В ней тоже полыхает злость, то самое бессилие, что испытывал я сам, будучи тогда на кухне. Мы смотрим друг другу в глаза, словно чужаки, впервые увидевшие друг друга настолько обнаженными — души, раскрытые нараспашку.
— И теперь, когда мы столько всего преодолели, ты собираешься уйти? Будто мне мало того, что я изо дня в день чувствую вину за то, что вышло так, а не иначе. Что мы по разные стороны баррикад! — Айви утирает щеку рукавом кутки. — Не нужно выбрасывать меня, как надоевшую игрушку! Я не такая уж и сильная, чтобы суметь пережить это в одиночку! Ты первый не дал мне возможности сбежать, убедив, что так будет лучше! И что теперь? Каждый раз, даже когда тебя нет рядом, меня одолевают мысли о твоей трагичной судьбе, Лео! Что мне с этим делать, помимо чувств, которые я имею? Ты говорил, что счастлив, потому что появилась я! — срывается на крик она. — И я… я тоже рада, у меня есть ты!

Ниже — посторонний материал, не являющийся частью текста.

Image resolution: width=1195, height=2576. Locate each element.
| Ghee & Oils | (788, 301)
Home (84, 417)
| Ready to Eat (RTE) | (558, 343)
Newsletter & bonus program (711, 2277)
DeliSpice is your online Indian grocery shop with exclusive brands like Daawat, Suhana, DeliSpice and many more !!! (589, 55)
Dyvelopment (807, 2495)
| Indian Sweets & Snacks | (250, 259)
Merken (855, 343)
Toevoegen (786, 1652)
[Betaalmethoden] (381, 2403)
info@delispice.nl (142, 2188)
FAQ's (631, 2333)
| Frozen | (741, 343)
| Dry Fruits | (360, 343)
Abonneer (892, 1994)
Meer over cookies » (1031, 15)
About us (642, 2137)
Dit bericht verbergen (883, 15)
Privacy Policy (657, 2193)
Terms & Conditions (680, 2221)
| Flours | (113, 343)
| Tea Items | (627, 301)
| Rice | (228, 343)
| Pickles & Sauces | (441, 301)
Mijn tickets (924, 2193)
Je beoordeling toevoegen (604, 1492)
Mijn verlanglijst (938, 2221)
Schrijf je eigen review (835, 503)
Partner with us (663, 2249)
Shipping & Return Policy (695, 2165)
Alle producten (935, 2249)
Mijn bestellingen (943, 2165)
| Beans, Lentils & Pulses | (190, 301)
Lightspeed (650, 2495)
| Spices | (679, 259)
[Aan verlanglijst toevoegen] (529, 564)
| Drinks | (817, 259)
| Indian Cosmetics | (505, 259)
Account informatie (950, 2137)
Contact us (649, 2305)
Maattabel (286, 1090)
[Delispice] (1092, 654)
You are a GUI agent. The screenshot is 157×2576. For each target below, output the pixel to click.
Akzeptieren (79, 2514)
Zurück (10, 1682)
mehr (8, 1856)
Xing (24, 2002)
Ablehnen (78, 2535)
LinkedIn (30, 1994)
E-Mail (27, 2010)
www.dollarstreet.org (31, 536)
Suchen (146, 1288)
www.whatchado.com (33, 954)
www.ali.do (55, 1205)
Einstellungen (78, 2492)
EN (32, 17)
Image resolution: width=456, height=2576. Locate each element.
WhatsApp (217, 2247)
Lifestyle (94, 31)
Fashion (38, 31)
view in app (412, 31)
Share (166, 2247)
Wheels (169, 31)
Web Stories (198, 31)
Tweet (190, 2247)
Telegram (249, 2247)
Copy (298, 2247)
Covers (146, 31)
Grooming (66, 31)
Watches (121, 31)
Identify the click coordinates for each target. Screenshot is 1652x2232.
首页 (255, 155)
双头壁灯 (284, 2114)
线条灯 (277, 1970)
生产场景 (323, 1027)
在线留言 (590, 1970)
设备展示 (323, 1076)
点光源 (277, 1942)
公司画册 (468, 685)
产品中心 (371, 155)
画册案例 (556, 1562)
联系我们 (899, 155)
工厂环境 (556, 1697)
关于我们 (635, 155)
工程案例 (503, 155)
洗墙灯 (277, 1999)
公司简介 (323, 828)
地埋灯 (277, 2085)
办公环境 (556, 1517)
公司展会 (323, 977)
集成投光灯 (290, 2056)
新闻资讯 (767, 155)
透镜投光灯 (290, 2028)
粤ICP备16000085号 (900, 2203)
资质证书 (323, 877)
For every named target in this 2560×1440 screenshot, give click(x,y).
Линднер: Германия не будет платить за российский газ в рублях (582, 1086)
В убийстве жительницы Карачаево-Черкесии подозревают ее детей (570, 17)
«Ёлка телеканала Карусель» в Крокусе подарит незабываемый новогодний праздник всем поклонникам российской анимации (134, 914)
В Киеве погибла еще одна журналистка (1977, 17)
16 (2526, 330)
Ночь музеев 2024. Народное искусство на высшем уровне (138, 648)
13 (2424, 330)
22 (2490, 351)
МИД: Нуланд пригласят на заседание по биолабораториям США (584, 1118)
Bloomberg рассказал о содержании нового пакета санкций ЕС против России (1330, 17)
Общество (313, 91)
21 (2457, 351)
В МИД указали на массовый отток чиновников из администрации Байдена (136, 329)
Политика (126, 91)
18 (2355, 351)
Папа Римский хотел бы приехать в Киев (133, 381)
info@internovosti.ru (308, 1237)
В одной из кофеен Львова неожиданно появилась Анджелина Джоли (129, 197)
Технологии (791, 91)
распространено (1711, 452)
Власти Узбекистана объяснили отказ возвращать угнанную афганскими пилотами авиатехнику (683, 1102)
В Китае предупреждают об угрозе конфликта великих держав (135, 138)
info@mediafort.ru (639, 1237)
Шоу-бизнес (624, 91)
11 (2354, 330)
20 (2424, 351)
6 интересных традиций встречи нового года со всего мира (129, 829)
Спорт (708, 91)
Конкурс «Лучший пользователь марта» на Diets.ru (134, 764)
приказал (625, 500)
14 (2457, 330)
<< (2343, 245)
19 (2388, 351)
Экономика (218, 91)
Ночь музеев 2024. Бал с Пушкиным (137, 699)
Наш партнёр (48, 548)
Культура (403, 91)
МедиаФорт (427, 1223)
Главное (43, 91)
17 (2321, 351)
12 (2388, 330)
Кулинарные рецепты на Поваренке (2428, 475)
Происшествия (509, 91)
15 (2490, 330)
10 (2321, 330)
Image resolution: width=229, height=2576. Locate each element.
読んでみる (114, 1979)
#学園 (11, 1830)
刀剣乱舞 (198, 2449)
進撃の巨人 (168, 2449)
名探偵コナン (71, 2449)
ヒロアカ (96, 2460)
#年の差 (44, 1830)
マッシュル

Мир начинает кружится, подобно колесу обозрения. Я усаживаюсь на колени, не в силах устоять на ногах — слишком много эмоций, что вырвались этой ночью наружу. Поток слез ощущается нескончаемым, и мне кажется, будто я задыхаюсь, как при самой настоящей истерике, не в силах успокоиться.
Больно. Больно. БОЛЬНО!
Айви снова делает попытку обнять, укрывая меня от всего мира за своими объятиями. Сквозь гул ветра, шум волн и хруст снега под её ногами я отчетливо слышу, как в груди сердце беспокойно отбивает ритм пулеметной очереди — еще немного, и пробьет грудную клетку. Её дыхание сбитое, рваное, никак не приходящее в норму. Я жмусь к ней сильнее, руками обвивая талию. Хочется почувствовать её запах, от которого наверняка голова закружилась бы в разы сильнее.
Но я, снова не сдерживаясь, цепляюсь за Айви, будто за спасательный круг, так и не решившись пойти ко дну. Не из-за страха, а потому что просто не могу. Не теперь, когда мысль об этом разрывает меня на части.